I emphasize, temporal association (B occurring after A) is necessary but not sufficient to establish causation. (Just because B followed A doesn’t prove that A caused B.) For this reason, it is important that we continue post-licensure surveillance, and report all suspected adverse events following vaccination. The United States has a very robust system for such reporting. We should not dismiss concerns as spurious without evaluation, and at the same time we should not jump to presume causation for every event that occurs. We need to be thorough, diligent, systematic, and humble. We need to work hard. There are examples of past vaccines that were withdrawn after licensure and roll out. I think this is unlikely to occur here, but it is not impossible.

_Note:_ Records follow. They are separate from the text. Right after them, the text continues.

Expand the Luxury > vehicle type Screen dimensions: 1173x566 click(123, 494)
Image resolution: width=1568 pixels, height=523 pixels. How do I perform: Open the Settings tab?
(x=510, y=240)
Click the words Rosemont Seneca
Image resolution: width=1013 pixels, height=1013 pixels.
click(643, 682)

As ever, the risks of rare adverse events must be balanced against the risk of not being vaccinated. Thinking only about risk from vaccination is only half the logic. The other half is what is the risk of not vaccinating? This balance of risks will vary for different groups and in different settings and over time. But for now, there is no doubt that the risk of COVID-19, even for younger persons, is far greater than the risk of rare events that may be due to vaccination.

 

Naor Bar-Zeev is a pediatric infectious diseases physician and statistical epidemiologist, associate professor of international health and vaccine sciences, and is deputy director of the International Vaccine Access Center at Johns Hopkins Bloomberg School of Public Health.